In an April 22, 1947, interview in New York, DeWood said their affair ended in September 1946 after she received a letter from his wife, Mary Dixon Mee. Mee and DeWood had known each other for six years at that point, but DeWood decided to break off the relationship and burned the 103 letters that Mee had sent her over the years.
The Decatur Daily Review 15 April 1947
DeWood said, “It’s terrible to realize John is dead, . . . but I feel awfully sorry for the girl. She’s in a terrific spot.” She also said Mee was “the strangest and yet most wonderful man I ever knew. He was worth being in love with for a while. [But] I also felt that in him was another man---a man who could be cruel, even sadistic.”
La Crosse Tribune 22 April 1947
DeWood became an object of tabloid curiosity because of her past involvement with Mee. People flocked to see her perform in New York City’s Greenwich Village Inn just days after Mee died. A reviewer noted “the craning necks and staring curious eyes” of the crowd who had come to see in person the love interest of a now-famous victim. Her looks and heritage added to her allure. The reviewer described her as “a fine figure of a woman,” with “thick, raven hair off to one side, flashing dark brown eyes” that embodied an image from Mee’s passionate diary entries about “The Tyrant.” Her voice was described as “husky, full-throated . . . with a faint Oriental quality that might be traced to her Syrian ancestry.” Despite the feverish attention, DeWood was described as relaxed and poised.
Life magazine sent a reporter and one of their top photographers, Ralph Morse, to her Greenwich Village show. In a two-page story in its May 5, 1947, issue, the somewhat sardonic text and photo captions marveled at the sudden fame of a hitherto-almost-unknown nightclub singer, who was performing in “a second-rate Milwaukee nightclub” at the time of Mee’s death, plucked from obscurity by a New York nightclub promoter who “put her on display at $1,250 a week.”
Even after the media blitz had died down, Schmidt still had to face justice. Her story that the killing was a case of self-defense did not convince a Cuban court, and she was found guilty of premeditated murder. A three-man tribunal sentenced her to 15 years in prison. Schmidt spent about a year in prison before being pardoned, in late 1948, by Cuban President [Ramon] Grau San Martin.
Lorraine DeWood was probably relieved when the glare of the national media spotlight dimmed enough for her to resume a normal life. Unfortunately, there are few sources that give information on the next sixty years of her life.

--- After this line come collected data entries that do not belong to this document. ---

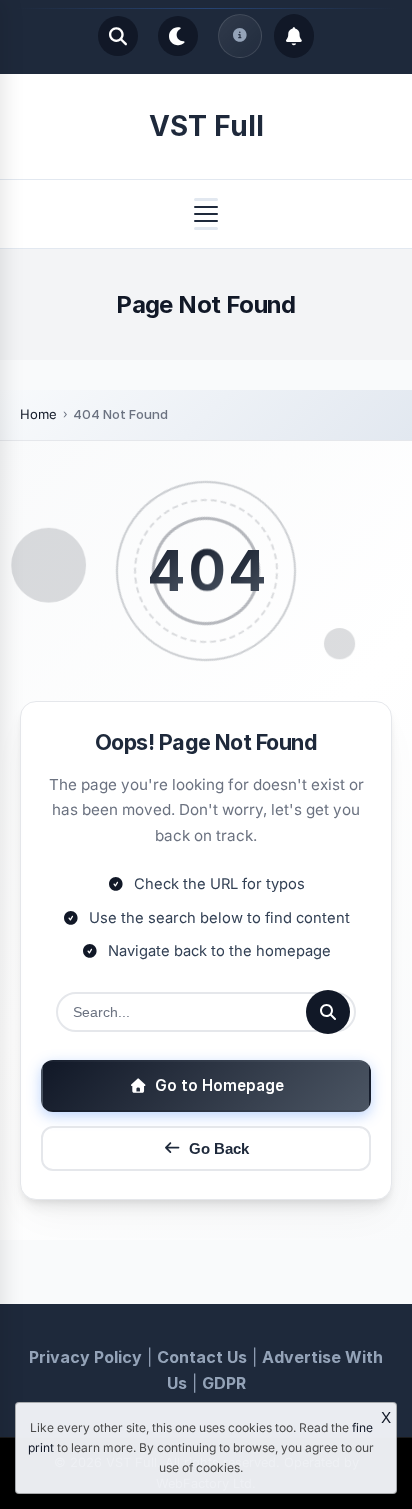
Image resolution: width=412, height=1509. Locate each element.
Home (38, 414)
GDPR (224, 1383)
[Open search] (118, 36)
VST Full (206, 126)
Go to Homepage (219, 1085)
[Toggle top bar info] (240, 36)
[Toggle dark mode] (178, 36)
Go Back (219, 1148)
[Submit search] (328, 1012)
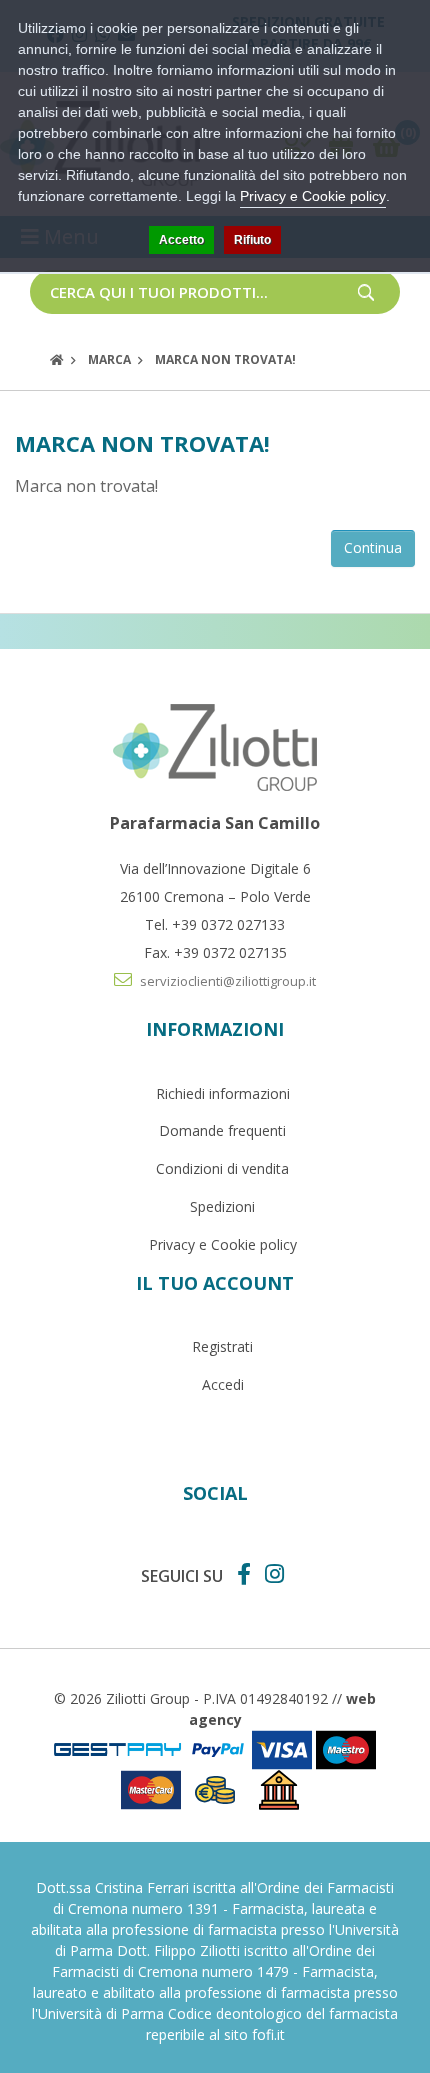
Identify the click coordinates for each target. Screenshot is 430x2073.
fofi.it (268, 2034)
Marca (109, 359)
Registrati (222, 1346)
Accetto (181, 240)
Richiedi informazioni (223, 1093)
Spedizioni (222, 1206)
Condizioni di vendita (222, 1168)
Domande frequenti (222, 1130)
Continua (373, 547)
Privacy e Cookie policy (223, 1244)
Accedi (223, 1384)
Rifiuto (252, 240)
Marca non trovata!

On May 23, 1948, Lorraine DeWood married Harold Wadro, a New York City physician. He was 33 years old at the time, and Lorraine was just shy of her 28th birthday. On September 10, 1948, Lorraine (DeWood) Wadro gave birth a girl, Kathy Wadro. Harold and Lorraine had a son, David, born on April 1, 1952. Another daughter, Cynthia Wadro, was born on January 10, 1956. Dr. Wadro died unexpectedly in 1963; Lorraine re-married in 1989 to Thomas C. Sofia in New York City.
Lorraine Farede DeWood Wadro Sofia lived to be 90 years old. She died on September 28, 2010, in New York City. She was buried in Maple Grove Cemetery at Kews Gardens, in Queens County, New York, where she shares a grave marker with her son, David, one of her daughters, Cynthia, and a grandson.